I’m admittedly confused by the second part of the subtitle which presents the idea that this game examines how a language dies. The prewritten backdrops of Dialect clearly telegraph that, at the end of the game, the community (or “Isolation”) will be extinguished. Of course, when you arrive at a point where you say that a community has died, you could force a tautology or circular argument that says, “Since the language is, by definition, part of a community, when a community dies, its language has died with it.” That conclusion is certainly tragic, but it doesn’t make a particularly interesting or insightful point about language transformation.

In the actual game play, you are constantly inventing new words and creating new meanings for old words that you alter and refashion. Your community may experience catastrophes and it may be forced into making painful decisions. These somber changes are mirrored and recorded in your community’s language. But that is not the same as saying that the language itself is dying. If you are doing your job as players, you discover that language is becoming even more rich and nuanced because it is learning how to encapsulate deeply felt experiences of mourning and loss. 

My understanding of the game is no doubt influenced by the backdrop that we chose. In “Sing the Earth Electric,” we played robots directed to terraform Earth for a human population that, it turns out, was never going to return. When we were moving to the Second Age, we chose a fork that had us invaded by a group of strange, non-organic, non-human creatures who proceeded to take over the world. We responded by abandoning our agrarian ways and turning our attention to investigating and communicating with the aliens. (I found it droll and entertaining that our core concerns of farming and terraforming were both ultimately useless from a practical standpoint.) 

We considered taking an aggressive stance toward the aliens, but opted instead to seek out a mutual understanding. At the game’s close, we were outnumbered by the aliens, who then offered us a chance to leave with them, and most of us opted to venture onward. So yes, we moved away from our terraforming and farming roots, and this was impacting our language, but those aspects were in turn replaced by different ones that reinvigorated our vocabulary.

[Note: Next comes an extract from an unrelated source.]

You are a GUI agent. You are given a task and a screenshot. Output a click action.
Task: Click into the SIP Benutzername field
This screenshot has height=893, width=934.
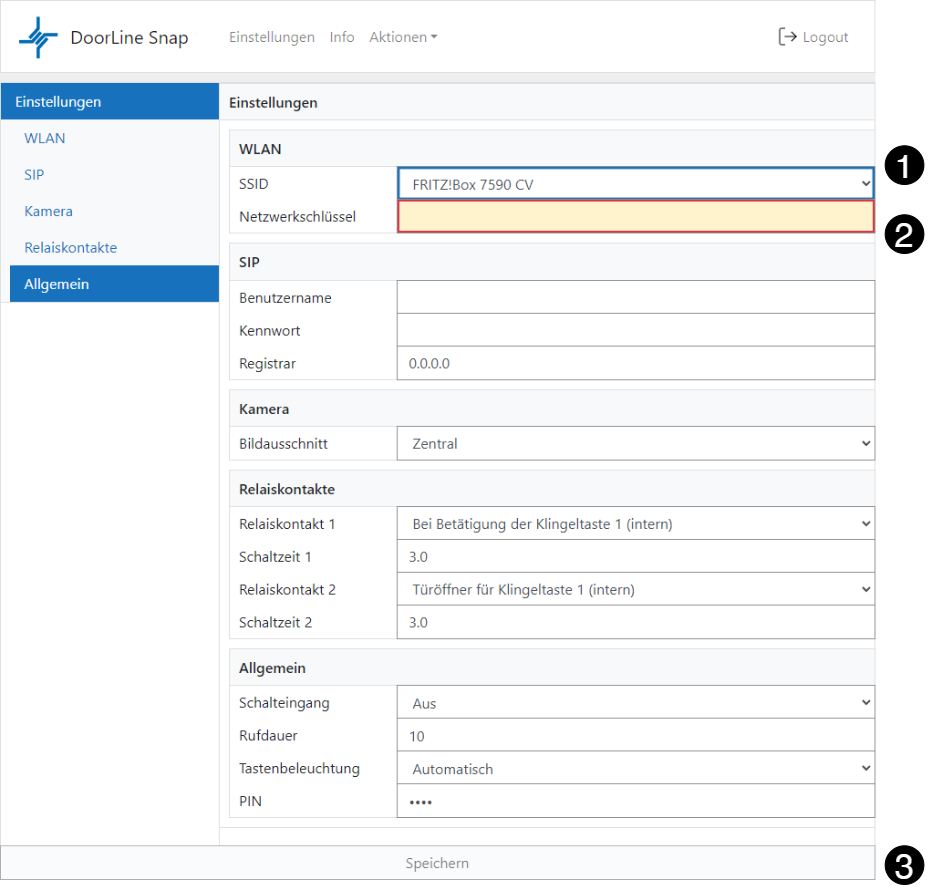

We were aware that the game seemed to want us to veer towards tragedy. But we kept playing the game in a more deadpan, stoic spirit--not because we had explicitly decided upon this, but simply because that’s where our play led us (we were robots, after all). At the end of the game, one of our company was left on Earth (due to the fact that he was essentially a giant, stationary radio tower) while the rest of us were zooming away with the aliens to an unknown future. So yes, our community was irreversibly transformed, as was its language, but we were off creating new words and meanings to define our new state of being and relationship with the aliens. We also had a dawning sense that the aliens were starting to incorporate aspects of our language into their vocabulary.

Dialectical Post Script

Lest I be misunderstood, Dialect is a valuable game to play and to study. The writing is crisp, and game procedures are streamlined. Designers and dedicated players will find much to admire and to inspire within the rulebook.

My most immediate plans are to modify components of the game for play in the English classroom. Dialect has the ability to give players an experience of how language changes in order to capture new understandings of ourselves and our world. It also provides insights into how a community’s language is an intrinsic part of its identity. Students can learn about these ideas by reading works of literature or listening to a lecture. But in Dialect, they have an opportunity briefly to live these ideas firsthand. 

Expect further updates on my journey with Dialect. Needless to say, I will have to figure out how to scale the game for classes of 15-20 students and (back to the chronosphere) how to fit it into the time frame of the school schedule.